[Task prompt]
Note the line containing "You are a computer-use"; from it through the last line below, give only those lines again, exactly, both ends included, skipping pictures.

[[ Given records, beginning ]]

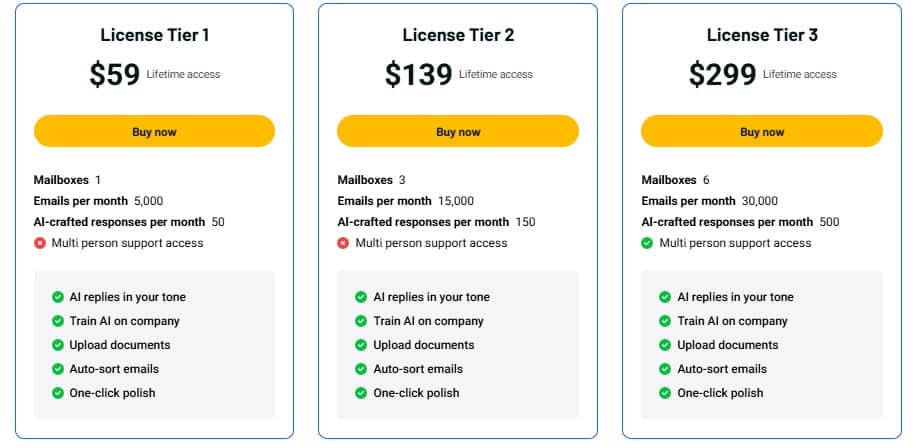
Task: Click Tier 1 'AI replies in your tone' checkmark
Action: [x=57, y=297]
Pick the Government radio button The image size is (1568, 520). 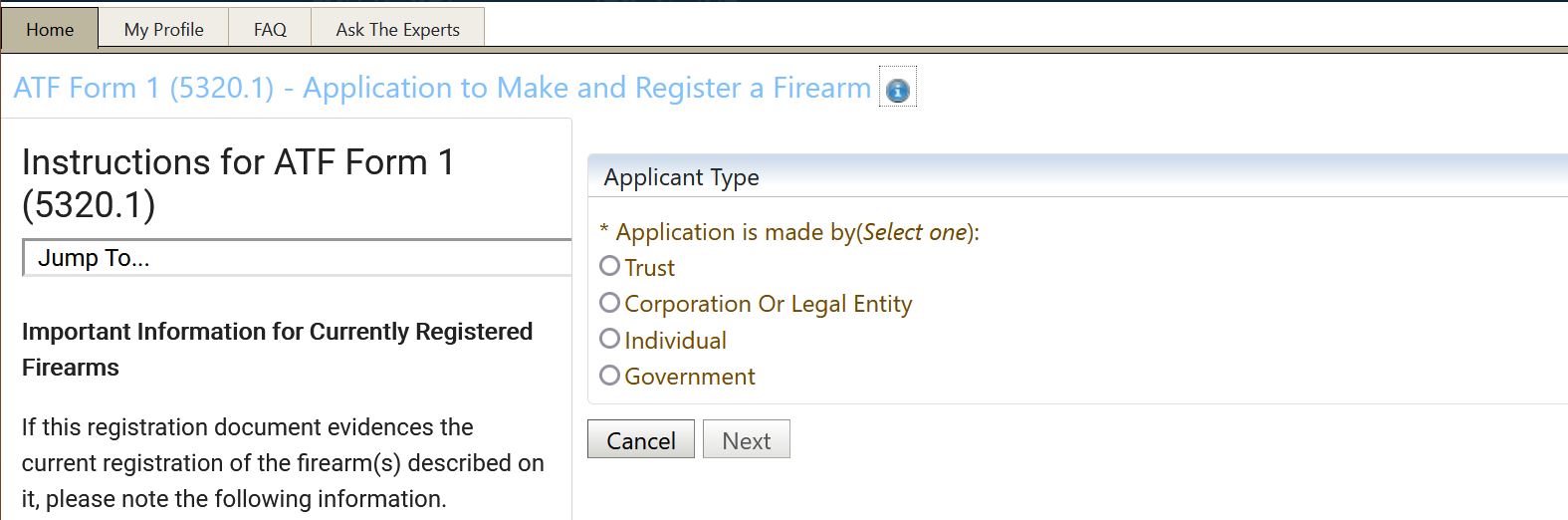tap(610, 375)
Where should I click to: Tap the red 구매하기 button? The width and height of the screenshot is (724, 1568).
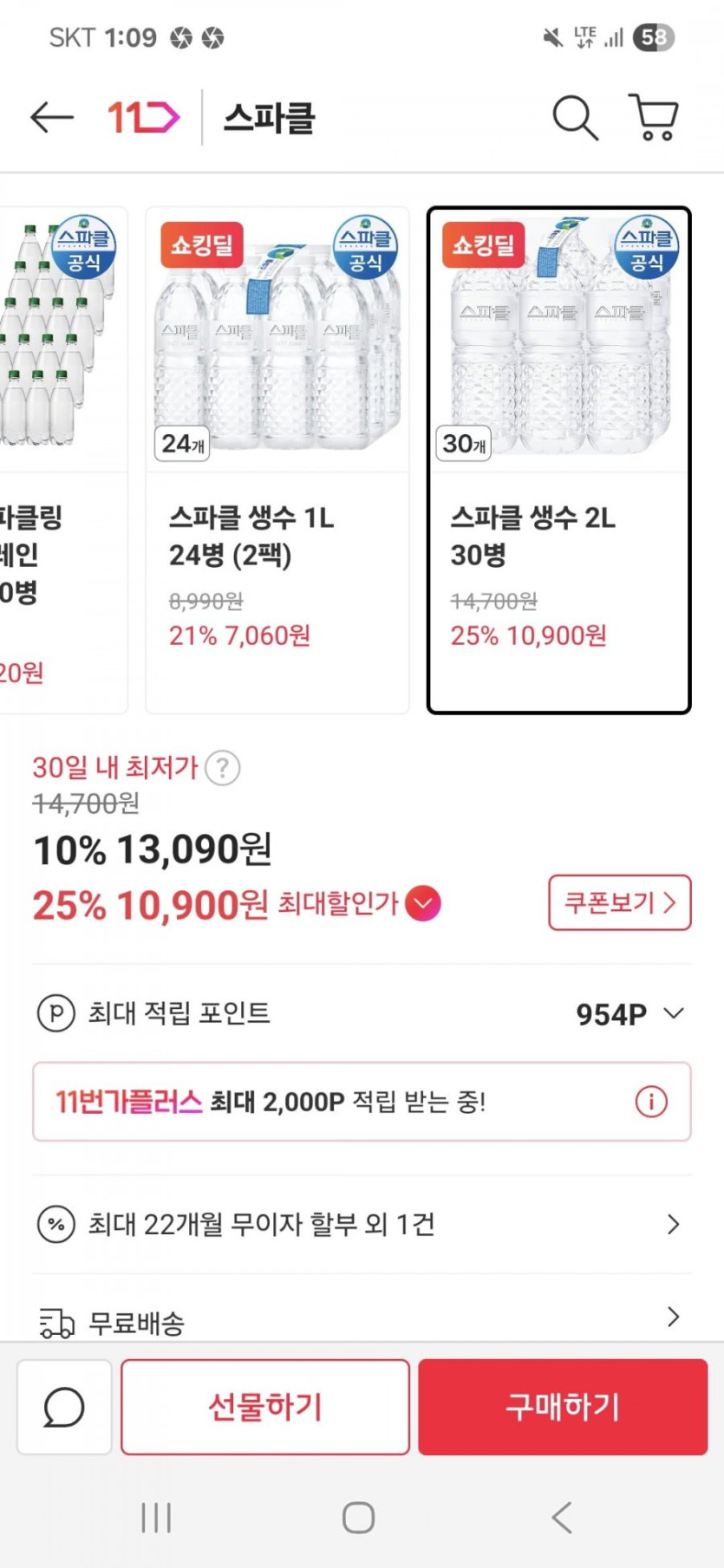[x=563, y=1406]
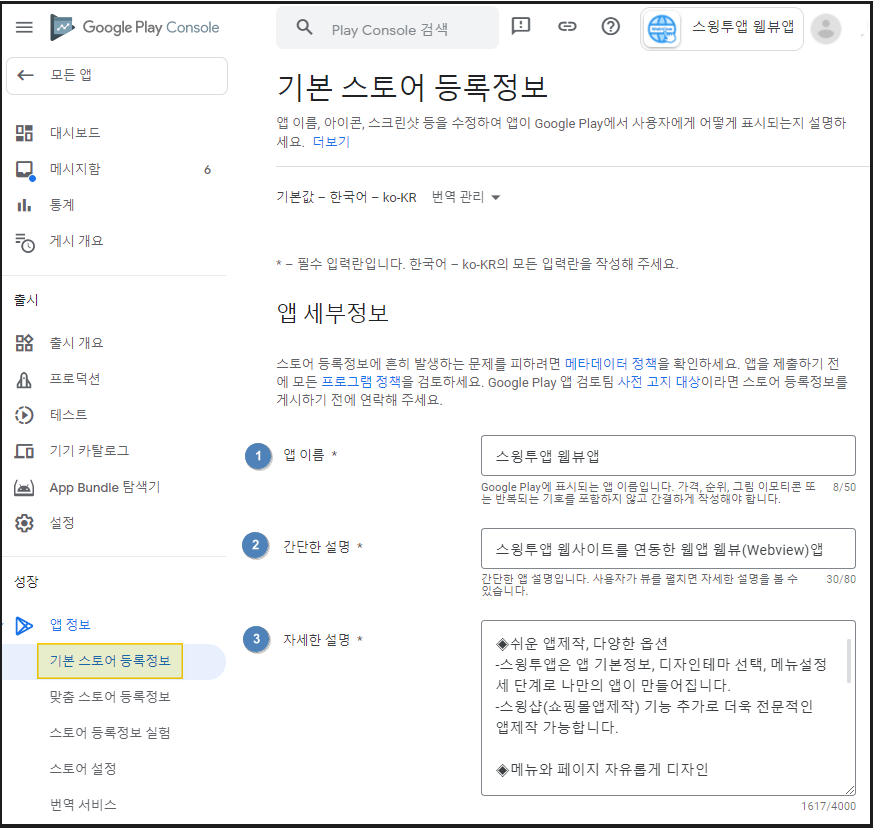
Task: Click the 자세한 설명 textarea scrollbar
Action: (x=849, y=661)
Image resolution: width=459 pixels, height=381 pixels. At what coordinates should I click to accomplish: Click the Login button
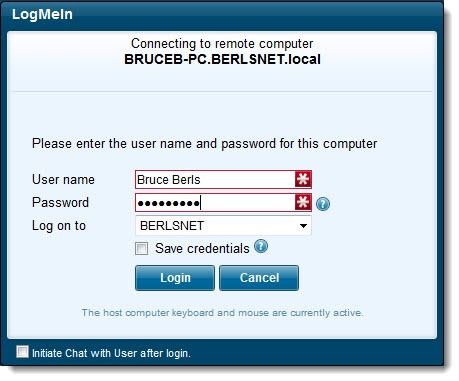coord(175,278)
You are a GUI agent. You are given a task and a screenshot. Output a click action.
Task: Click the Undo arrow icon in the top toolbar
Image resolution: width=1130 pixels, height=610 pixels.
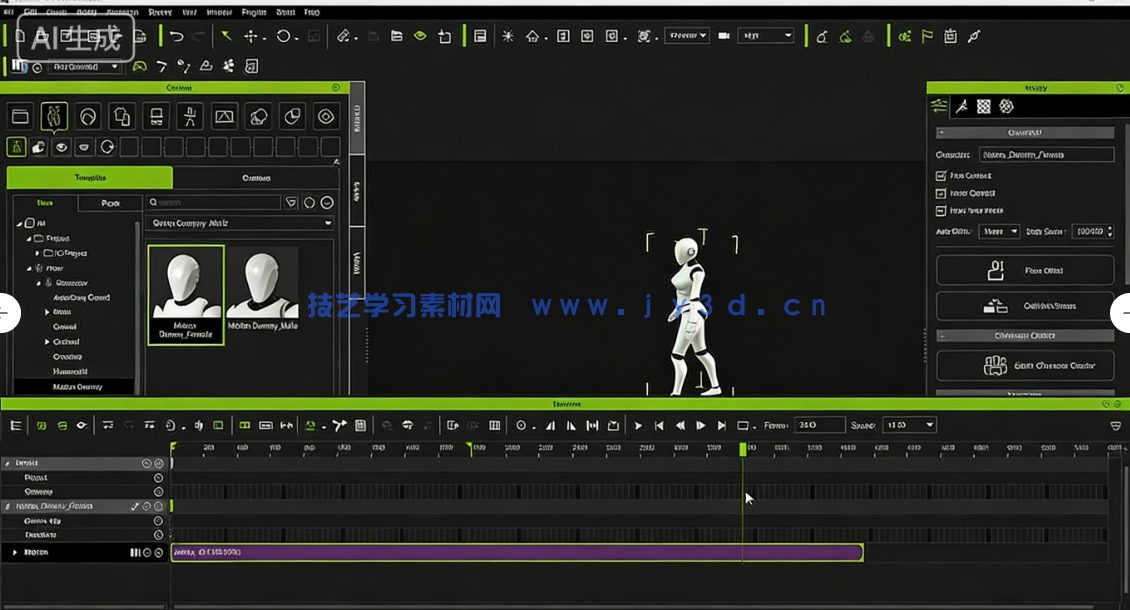pyautogui.click(x=178, y=36)
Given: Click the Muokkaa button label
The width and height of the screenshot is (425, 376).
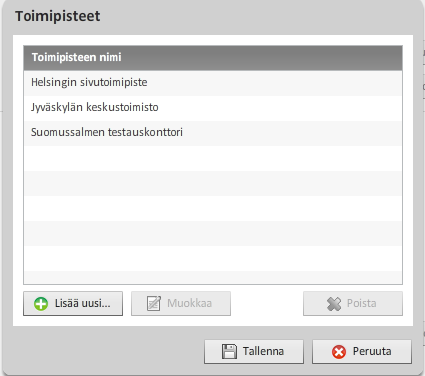Looking at the screenshot, I should (189, 303).
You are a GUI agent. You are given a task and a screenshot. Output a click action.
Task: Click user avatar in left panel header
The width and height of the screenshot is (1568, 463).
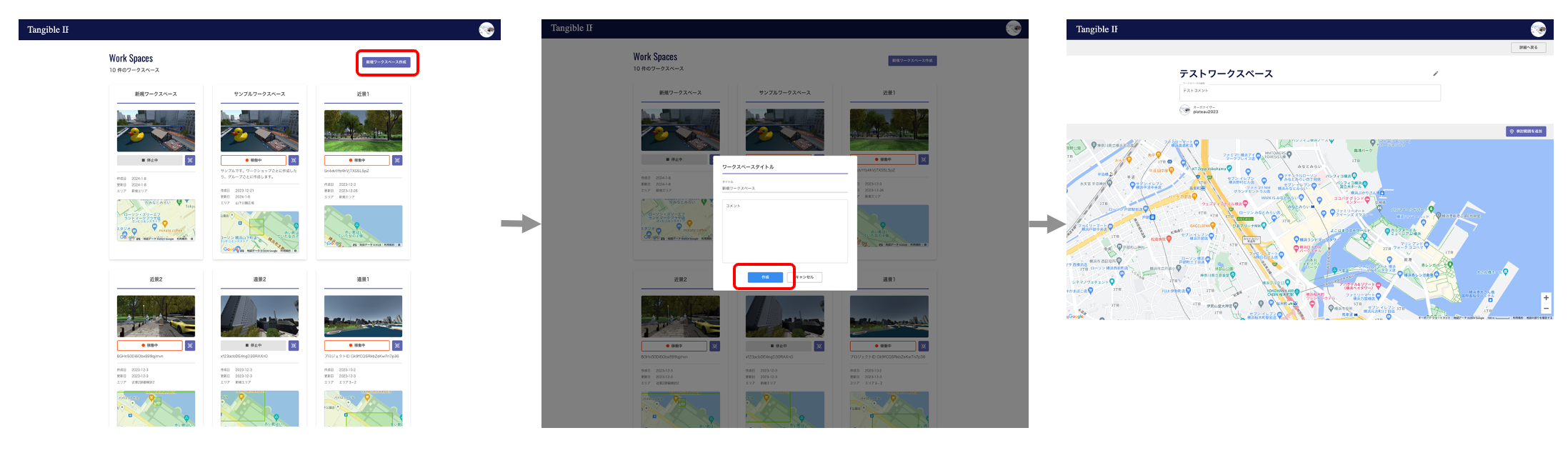(x=486, y=30)
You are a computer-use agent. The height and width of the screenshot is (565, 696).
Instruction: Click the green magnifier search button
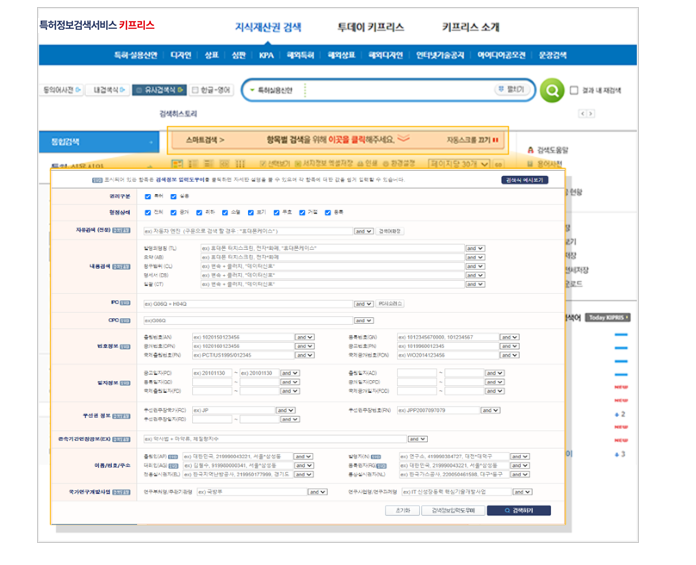coord(552,91)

[[ Given records, end ]]

[Task result]
You are a computer-use agent. The height and width of the screenshot is (565, 696).
Instruction: Click the green magnifier search button
coord(552,91)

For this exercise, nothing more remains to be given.